I’m a little bit dazzled. I must be to set aside doubt, at least until we exit.

It surges back in a hurry when we walk up Regent Street together.

He matches my pace, walking right beside me when I know he could stride ahead if he wanted.

Calum stays close, moving at the same speed as this tide of shoppers who slow our progress, even though I know they’d get out of his way if he showed them his icy game face.

He doesn’t.

Calum keeps in step beside me. We’re shoulder to shoulder, our hands brushing.

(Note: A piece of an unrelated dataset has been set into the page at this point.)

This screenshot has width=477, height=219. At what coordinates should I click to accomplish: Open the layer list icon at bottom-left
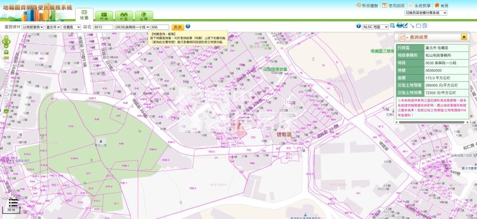[x=13, y=202]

Maybe that brushing creates sparks—I’m hot all over until we reach the black-and-white frontage of Liberty of London, where the pavement is blocked completely.

There’s no way through, which leaves more time for overthinking.

Tourists take photo after photo of a Christmas window display while I have a sudden and secret panic about this switch in focus. About the spotlight being on me. Panicking now seems pointless—hundreds of thousands of people used to watch me chase after the truth behind other people’s stories.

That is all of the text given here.